* [STATED EXERCISE A]
Repeat the records that come after the project write-up word for word, leaving out the pictures.

* [EXTRACTED TEXT]
——————————
IU-Indy DataViz Games

Mar 2026

IU-Indy DataViz Games

IU Indy DataViz Games submission exploring how travel distance relates to game attendance.

PythonseabornPandasNumPyMatplotlib
Source
Collaborators:
Kevin Zhou avatar

Overview

Distance & Devotion is a data visualization project we created for the IU Indy DataViz Games 2026, a competition centered on turning sports data into a clear and compelling story. The repository includes a full reproducible pipeline with a raw NCAA dataset, intermediate CSVs, candidate charts, and a final stitched submission graphic.

The central question we were trying to answer from the start was: how does travel distance relate to women's college basketball attendance, and what can that reveal about fan devotion, program reach, and structural differences across institutions? Since fan-level travel telemetry data was largely unavailable, the analysis is conducted with the visiting team's campus-to-venue distance as a proxy for the travel burden facing an away fan base.

That framing allows us to turn attendance into more than a simple popularity metric and study whether high-interest programs and games still draw crowds even when travel is long, and whether those burdens are distributed differently across teams, conferences, and HBCU programs.


Data sources

The main data set we used is data/raw/ncaa_raw.csv, which is the raw NCAA dataset given by the competition to be used for the project.

The raw data is then processed into two committed intermediate outputs for reproducibility: data/intermediate/games_with_distance.csv and data/intermediate/team_travel_distances.csv. Those files are the filtered versions of the raw data set to be used for specific analyses as we will describe below.

The project also depends on a US state shapefile stored in data/geographical_visualization_maps/, which is loaded in visuals.py and filtered to admin == 'United States of America' before the national travel map is drawn.

Core fields used in the pipeline

The first step of our process was to clean the raw data set of any extraneous fields and to filter the dataset to only include the fields needed for the analysis. Our data-prep script immediately narrows the working dataset to a smaller set of columns centered on team identity, conference, attendance, venue coordinates, campus coordinates, home/away status, neutral-site status, HBCU flag, and season record.

The specific fields used directly in the code include:

FieldPurpose
TEAM_INSTITUTION_NAMETeam/school identifier.
TEAM_CONFERENCEConference grouping for comparisons.
ATTENDANCEMain outcome metric used in charts and aggregations.
FACILITY_LATITUDE, FACILITY_LONGITUDEVenue coordinates for travel calculations.
TEAM_INSTITUTION_LATITUDE, TEAM_INSTITUTION_LONGITUDECampus coordinates for travel calculations.
IS_HOME_CONTESTUsed to isolate away games.
IS_SITE_NEUTRALUsed to exclude neutral-site contests.
IS_INSTITUTION_HBCUSupports the HBCU vs. non-HBCU analysis.
SEASON_WINS, SEASON_LOSSESUsed for win-adjusted metrics and team summaries.

Data cleaning and feature engineering

All core preprocessing lives in src/scripts/geographic_gravity.py, which acts as the analytical engine for the project. It loads the raw CSV, trims the data to the fields needed for analysis (that we just described), computes geographic distance, creates derived metrics, and exports the two intermediate CSVs used by the rest of the pipeline.

Filtering pipeline

Specifically to filter the data, the script applies the following sequence:

  1. It removes neutral-site games by keeping only rows where IS_SITE_NEUTRAL is no.
——————————
* [STATED EXERCISE B]
Reproduce the stretch of the project write-up from "TEAM_CONFERENCEConference grouping for" through "FACILITY_LONGITUDEVenue coordinates for travel calculations." word for word.
——————————
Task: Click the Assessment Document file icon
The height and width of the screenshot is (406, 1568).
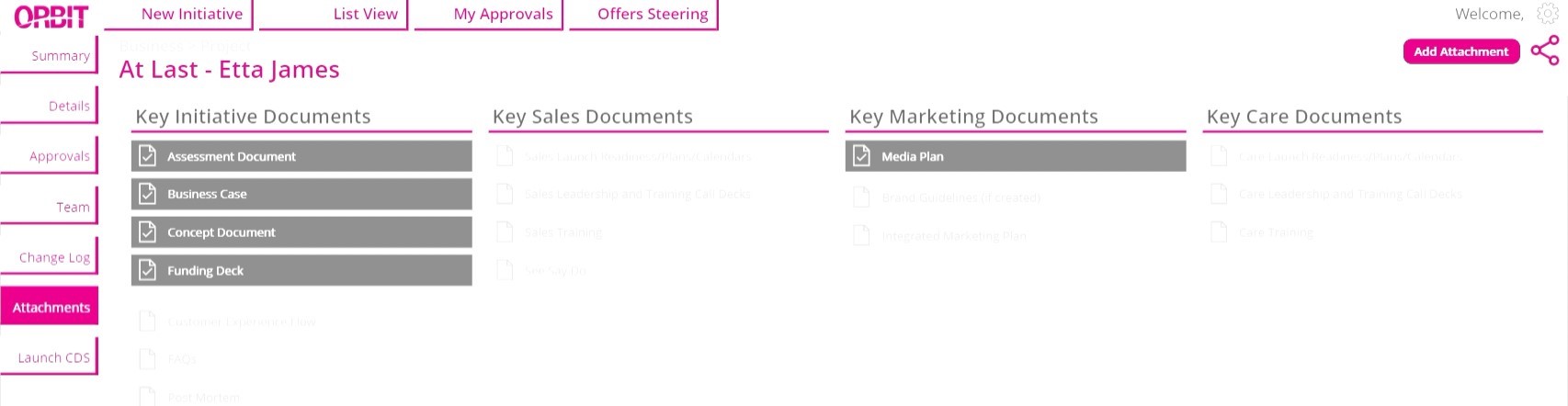Action: point(147,156)
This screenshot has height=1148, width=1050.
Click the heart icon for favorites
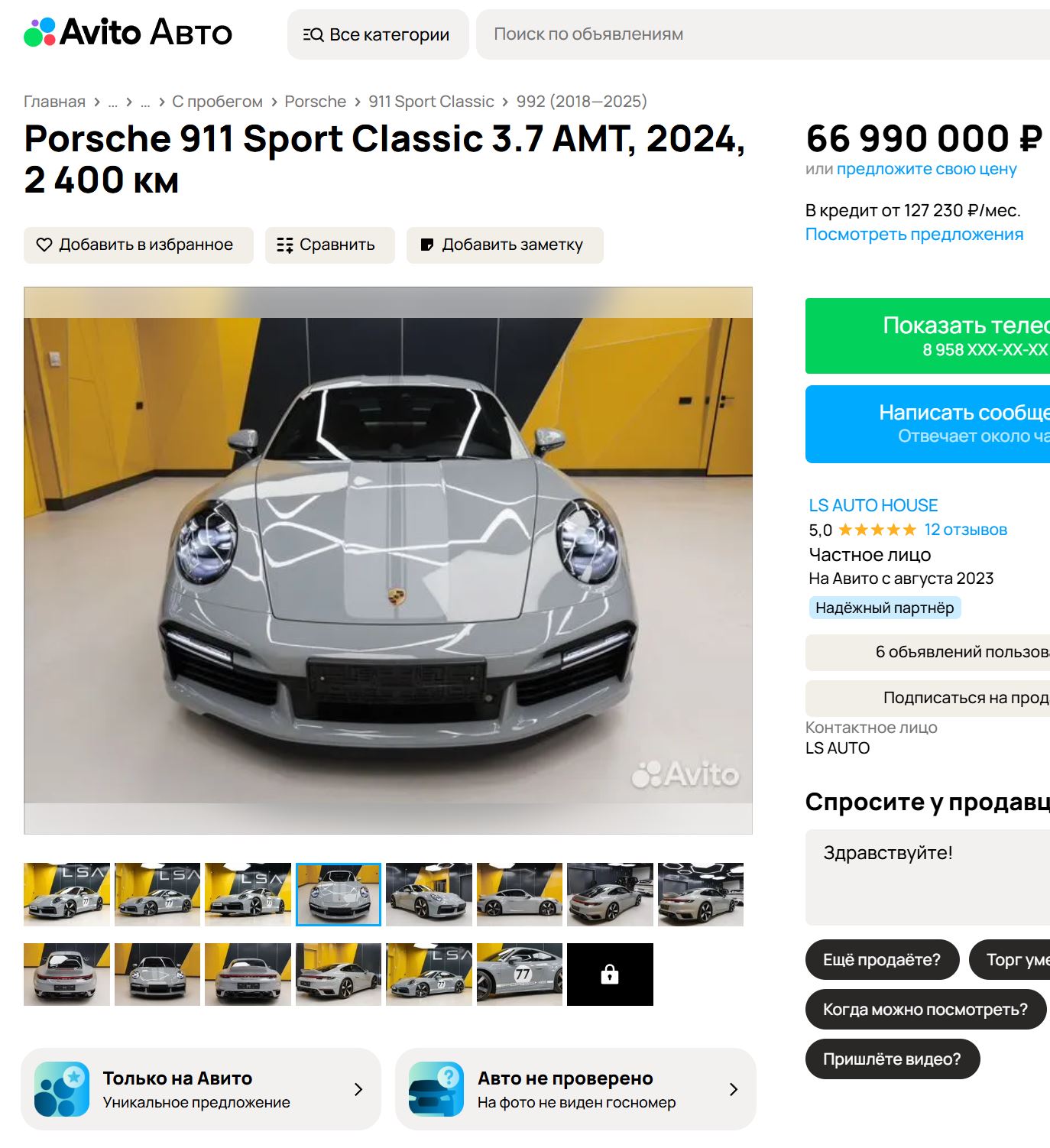pyautogui.click(x=44, y=245)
——————————
* [FINISHED ANSWER A]
Task: Click the Assessment Document file icon
The height and width of the screenshot is (406, 1568).
Action: point(147,156)
This screenshot has height=1148, width=1050.
Click the heart icon for favorites
pyautogui.click(x=44, y=245)

* [FINISHED ANSWER B]
TEAM_CONFERENCEConference grouping for comparisons.
ATTENDANCEMain outcome metric used in charts and aggregations.
FACILITY_LATITUDE, FACILITY_LONGITUDEVenue coordinates for travel calculations.